* _SHORT EXERCISE 1_: In the interview, at which company did K take a job after leaving school midway through sophomore year?
* _SHORT EXERCISE 2_: Write out the interview passage from "I went to Graduate" to "most influential teachers?".
[Start SOURCE EXTRACT]
M:    Where did you study?

K:     College, I went to Wisconsin State University, Whitewater… a very small school at the time. I was majoring in Elementary Education.  I think I got a D in piano and got the sophomore blues, so I quit in the middle of my sophomore year.  My English teacher Ben Collins told me that I was too smart for Whitewater and should be in a better school like Santa Barbara.  I got a job at Johnson’s Wax and worked in the Frank Lloyd Wright building’s great workroom.  It was wonderful being in the space of that building.  The spaces alone were constantly changing, as were the vantage points from every step.  I had intended to save money and go to a great school, but soon I got involved with the local Theatre Guild again and kind of blew everything on clothes and eating out in restaurants. But I hated working 9 to 5 and so I decided to go back to Whitewater and I was determined to get a great education there if I had to pull it out of the teachers.   I never got below a B from then on.  I took a drawing class which was required for my major and one day, Tom Parker and Francis Coelho and John Stevenson stopped me in the hall and said they had seen my drawings and that I should major in art.  What they said connected for me and I called my mother to ask her if I could change majors and she said yes if I would still get a degree to teach because she didn’t want me to be a starving artist. Considering my family background, I would need a job.  Also, being an artist meant that I was going to do something that was not an approved or normal profession for someone from my family.  By becoming an artist I was cutting a big part of myself off from my family. They were always supportive of me as a person, but I think they thought I was becoming a stranger to them by being an artist…something that they didn’t know about.

I went to Graduate School at the University of Iowa. I received a MA in Painting, followed by an MFA in Intermedia.  I believe it was the first degree of Intermedia in the United States.

M:     Who were your most influential teachers?

K:     Clayton Bailey, Tom Parker, John Stevenson, Francis Coelho and Ben Collins were my most influential teachers during college. And then there were Stuart Edie and Hans Breder during graduate school.
[End SOURCE EXTRACT]
[Start INFORMATION SHOWN]
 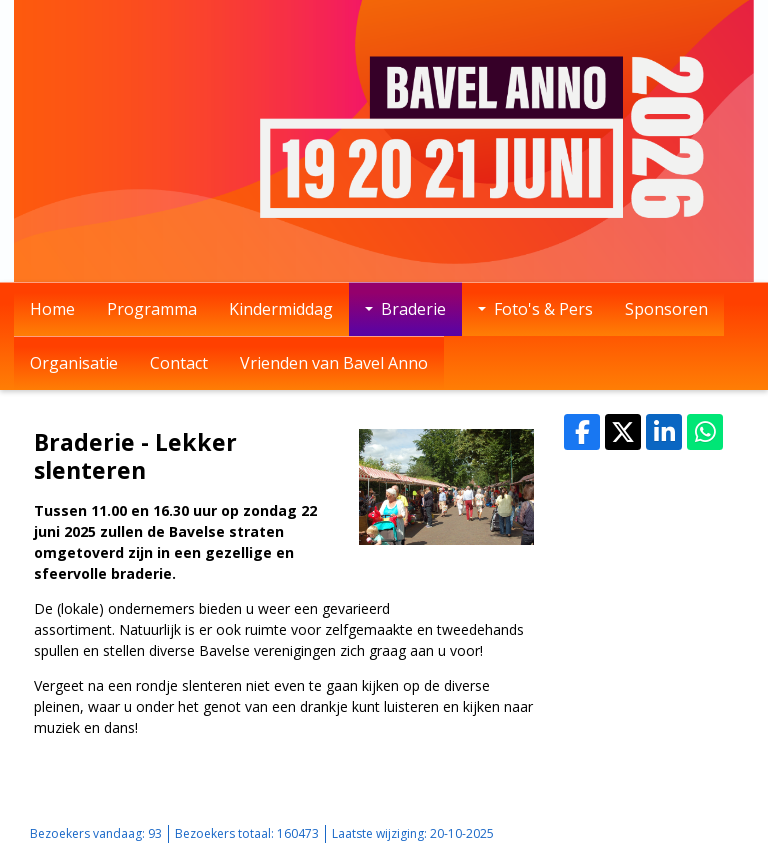 What do you see at coordinates (703, 833) in the screenshot?
I see `Mooiesite.nl` at bounding box center [703, 833].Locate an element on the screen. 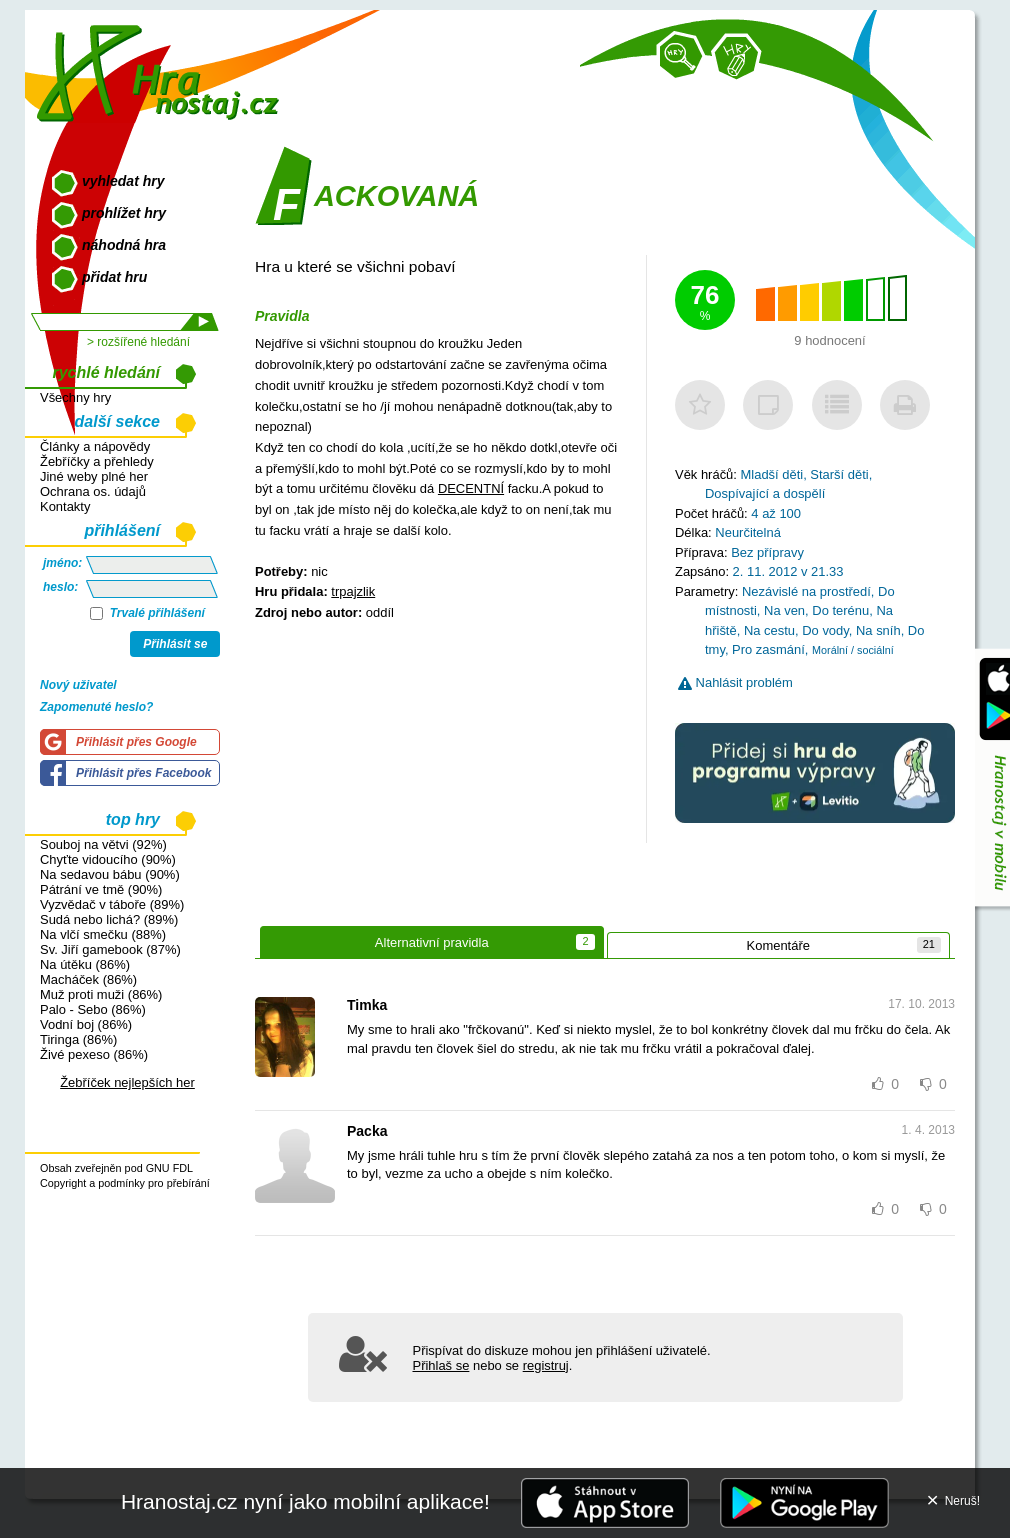 This screenshot has width=1010, height=1538. Ochrana os. údajů is located at coordinates (93, 491).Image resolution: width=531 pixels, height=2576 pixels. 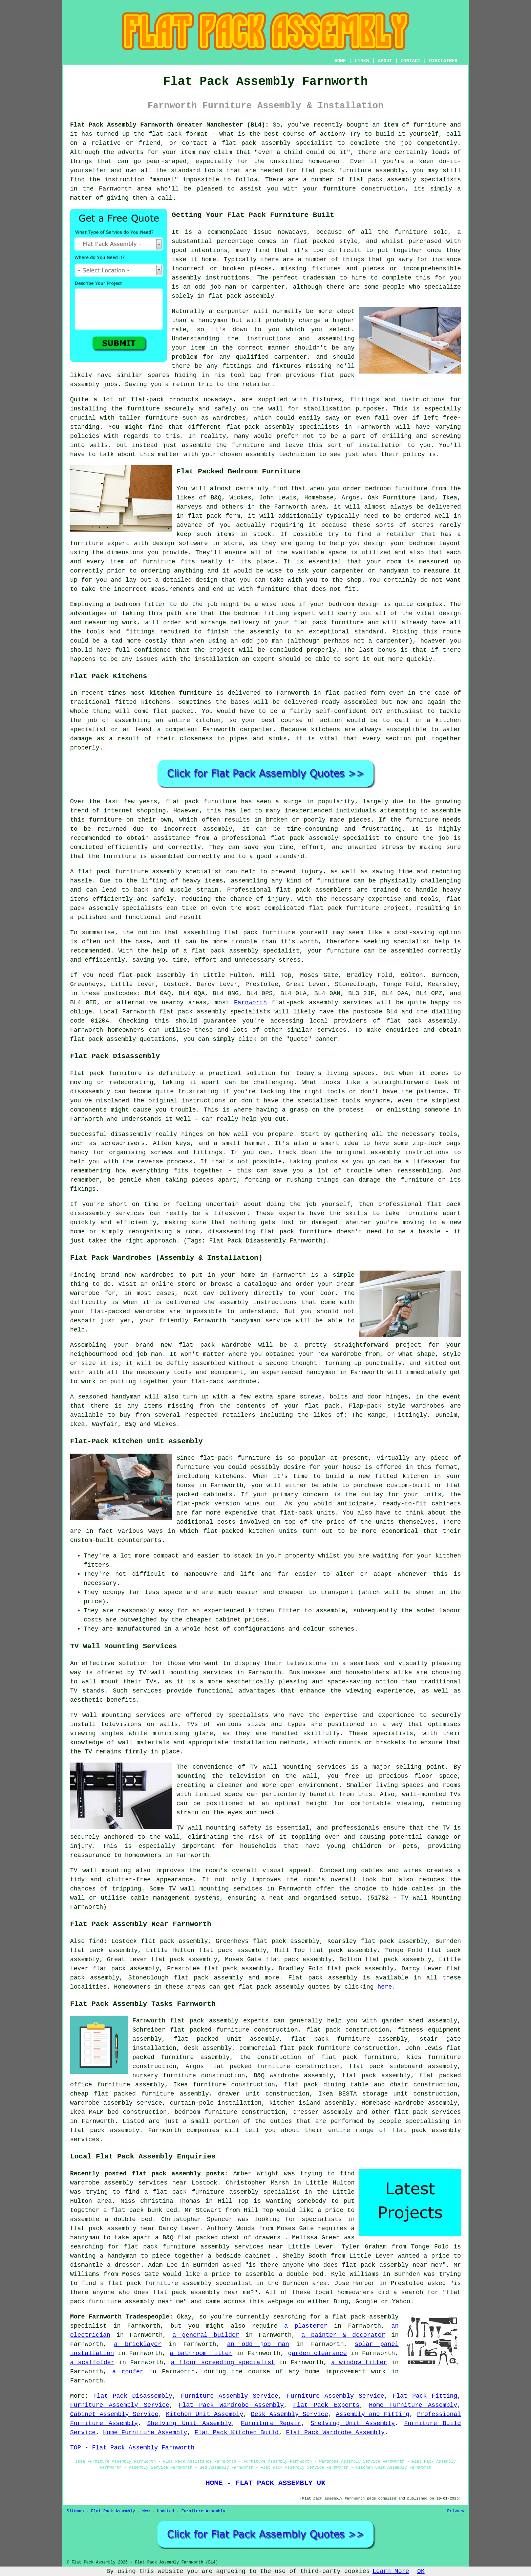 I want to click on flat pack furniture assembly services near, so click(x=203, y=2246).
[End INFORMATION SHOWN]
* _TASK RESPONSE 1_: Johnson's Wax

* _TASK RESPONSE 2_:
I went to Graduate School at the University of Iowa. I received a MA in Painting, followed by an MFA in Intermedia.  I believe it was the first degree of Intermedia in the United States.

M:     Who were your most influential teachers?